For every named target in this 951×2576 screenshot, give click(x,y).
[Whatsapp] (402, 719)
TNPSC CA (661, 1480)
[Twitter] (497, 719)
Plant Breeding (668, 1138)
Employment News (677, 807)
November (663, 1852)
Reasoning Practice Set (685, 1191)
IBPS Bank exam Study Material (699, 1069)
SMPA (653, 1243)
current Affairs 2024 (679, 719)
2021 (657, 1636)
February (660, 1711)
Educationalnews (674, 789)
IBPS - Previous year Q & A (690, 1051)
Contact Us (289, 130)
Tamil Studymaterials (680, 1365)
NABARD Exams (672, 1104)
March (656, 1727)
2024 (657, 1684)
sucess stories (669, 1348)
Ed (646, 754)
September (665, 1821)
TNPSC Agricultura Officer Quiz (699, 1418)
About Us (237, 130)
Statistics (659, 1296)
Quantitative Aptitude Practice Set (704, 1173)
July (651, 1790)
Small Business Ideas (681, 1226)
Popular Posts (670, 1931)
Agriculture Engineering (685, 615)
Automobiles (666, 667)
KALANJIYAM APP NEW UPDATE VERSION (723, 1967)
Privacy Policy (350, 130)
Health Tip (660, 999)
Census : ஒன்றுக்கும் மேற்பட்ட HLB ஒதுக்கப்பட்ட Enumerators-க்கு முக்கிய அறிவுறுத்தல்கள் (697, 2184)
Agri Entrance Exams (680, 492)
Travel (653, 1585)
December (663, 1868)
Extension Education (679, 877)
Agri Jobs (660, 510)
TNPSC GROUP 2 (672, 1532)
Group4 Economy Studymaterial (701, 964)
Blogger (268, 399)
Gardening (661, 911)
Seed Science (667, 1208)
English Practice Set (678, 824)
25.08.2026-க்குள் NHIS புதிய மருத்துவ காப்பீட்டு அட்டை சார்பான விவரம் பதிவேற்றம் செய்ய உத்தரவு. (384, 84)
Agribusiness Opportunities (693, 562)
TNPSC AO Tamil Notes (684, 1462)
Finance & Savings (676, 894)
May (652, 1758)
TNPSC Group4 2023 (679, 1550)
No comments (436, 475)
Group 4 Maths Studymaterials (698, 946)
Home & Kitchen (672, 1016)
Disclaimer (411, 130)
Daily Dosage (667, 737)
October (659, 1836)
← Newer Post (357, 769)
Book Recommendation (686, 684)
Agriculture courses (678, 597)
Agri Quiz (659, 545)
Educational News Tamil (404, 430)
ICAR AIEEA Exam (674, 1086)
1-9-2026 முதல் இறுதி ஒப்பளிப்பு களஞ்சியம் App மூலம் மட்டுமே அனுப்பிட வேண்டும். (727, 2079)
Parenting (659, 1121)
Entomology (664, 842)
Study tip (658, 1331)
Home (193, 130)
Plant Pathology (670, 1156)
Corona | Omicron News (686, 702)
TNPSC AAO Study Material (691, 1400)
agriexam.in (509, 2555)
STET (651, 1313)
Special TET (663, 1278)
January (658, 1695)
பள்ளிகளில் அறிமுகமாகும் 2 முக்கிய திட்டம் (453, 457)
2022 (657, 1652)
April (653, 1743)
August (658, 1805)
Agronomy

## Task prompt
How many of the lines above include "IBPS"? Only the number should be given.

## Task answer
2